The rain had continued. The windows in my living room were playing host to tiny eddies rolling down the glass, obscuring the city skyline beyond. Indigo storm clouds peaked in between the glass buildings and bright yellow cranes. We needed the weather— Dallas was a city trapped between grass and dust and the dirt-streaked window panes on the buildings around us showed it. But right now, the dirt had simply turned to mud, rolling black and brown slime down the windows, creating trash-filled pools that smelled of Sulphur against the sidewalks.
I sipped my coffee, listening to talk radio on low and slowly unfurling the fist-sized knot that had formed in my stomach. It will be okay. Self-soothing was never my strong-suit. I resisted indulging myself in doomsday theories that explained why a being who was me, but so obviously not me would appear on my doorstep, would insist upon crossing the threshold.
When I got up to leave, the door was heavy, faltering as I pulled it in from its water-warped frame. I stepped into the hall and nearly jumped out of my skin. She was curled up against the side of my apartment, asleep. A fire-headed cat. Her lips were curled into a faint smile, her eyelids heavy over the slate-colored eyes. My eyes. Is this what I look like when I sleep?
I locked the door and stepped around her to the elevators as if she were a fleshy ghost.

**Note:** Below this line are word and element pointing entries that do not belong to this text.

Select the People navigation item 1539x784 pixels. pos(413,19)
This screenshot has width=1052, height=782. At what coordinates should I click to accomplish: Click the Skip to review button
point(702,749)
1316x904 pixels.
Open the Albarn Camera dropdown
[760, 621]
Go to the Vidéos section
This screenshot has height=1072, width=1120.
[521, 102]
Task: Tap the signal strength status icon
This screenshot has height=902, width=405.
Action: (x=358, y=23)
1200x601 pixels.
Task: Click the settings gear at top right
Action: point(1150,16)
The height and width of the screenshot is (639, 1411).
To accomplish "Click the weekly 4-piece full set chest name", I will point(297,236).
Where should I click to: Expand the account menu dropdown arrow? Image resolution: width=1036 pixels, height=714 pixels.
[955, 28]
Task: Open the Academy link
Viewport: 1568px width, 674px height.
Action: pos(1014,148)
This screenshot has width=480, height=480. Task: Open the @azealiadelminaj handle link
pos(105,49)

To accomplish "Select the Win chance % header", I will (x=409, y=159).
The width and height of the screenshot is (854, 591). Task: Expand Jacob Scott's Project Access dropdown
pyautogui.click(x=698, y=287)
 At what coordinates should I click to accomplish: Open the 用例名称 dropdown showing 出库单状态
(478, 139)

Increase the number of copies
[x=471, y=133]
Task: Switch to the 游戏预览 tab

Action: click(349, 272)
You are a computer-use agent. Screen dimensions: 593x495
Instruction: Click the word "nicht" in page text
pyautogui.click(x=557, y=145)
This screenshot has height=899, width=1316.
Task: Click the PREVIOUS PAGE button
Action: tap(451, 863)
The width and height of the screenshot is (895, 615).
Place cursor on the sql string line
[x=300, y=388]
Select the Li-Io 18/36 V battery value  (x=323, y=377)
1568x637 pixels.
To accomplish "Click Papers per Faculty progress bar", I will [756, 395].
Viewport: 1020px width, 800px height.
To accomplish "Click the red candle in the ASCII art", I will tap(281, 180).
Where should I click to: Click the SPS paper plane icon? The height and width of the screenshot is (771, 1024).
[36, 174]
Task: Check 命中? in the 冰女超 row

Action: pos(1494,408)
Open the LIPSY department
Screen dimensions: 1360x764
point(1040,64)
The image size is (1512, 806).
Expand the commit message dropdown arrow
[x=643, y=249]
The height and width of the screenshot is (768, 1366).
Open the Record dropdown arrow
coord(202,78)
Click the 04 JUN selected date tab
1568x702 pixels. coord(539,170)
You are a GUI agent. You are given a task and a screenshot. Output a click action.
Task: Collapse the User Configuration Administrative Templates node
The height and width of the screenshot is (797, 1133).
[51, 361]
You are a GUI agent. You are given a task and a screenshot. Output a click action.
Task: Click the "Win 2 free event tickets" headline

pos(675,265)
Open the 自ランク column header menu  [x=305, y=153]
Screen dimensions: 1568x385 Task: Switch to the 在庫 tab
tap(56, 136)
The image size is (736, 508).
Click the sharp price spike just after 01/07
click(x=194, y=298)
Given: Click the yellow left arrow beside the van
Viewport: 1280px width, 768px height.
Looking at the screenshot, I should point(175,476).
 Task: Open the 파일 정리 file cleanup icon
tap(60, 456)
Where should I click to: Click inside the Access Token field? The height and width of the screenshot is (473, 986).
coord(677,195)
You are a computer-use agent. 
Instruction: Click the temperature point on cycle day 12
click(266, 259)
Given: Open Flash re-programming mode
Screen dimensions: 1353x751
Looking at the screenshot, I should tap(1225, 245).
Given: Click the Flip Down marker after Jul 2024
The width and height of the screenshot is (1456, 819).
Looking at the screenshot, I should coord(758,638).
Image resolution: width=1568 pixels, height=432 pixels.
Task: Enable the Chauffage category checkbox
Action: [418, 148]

Our office building was a tan block of ill-conceived concrete— one of those sixties era behemoths that plague all major U.S. cities like an unsightly case of concrete and metal acne. As I walked through the maze of gray cubicles towards my desk, Matty wheeled into my path, offering me a concerned, knowing look from underneath his mop of dark brown hair.
“Are you okay?” He mouthed.
I nodded and gave him a dismissive waive. I am fine. I am okay.
I made my way to my cube, tacitly acknowledging colleagues who craned their necks out of their own desks to say hello. I sat in my cube, staring at a blank spreadsheet, unread emails blinking in the corner of my screen in small flutters. For nearly an hour, I produced precisely nothing. Finally, I stood and announced to no one in particular that I needed some air. I suddenly understood why people smoked cigarettes— that need to funnel energy into something alive, burning, to release the smoke from the fire that was forming in your chest. The closest I could come to such a relief was the intake of fresh, city air.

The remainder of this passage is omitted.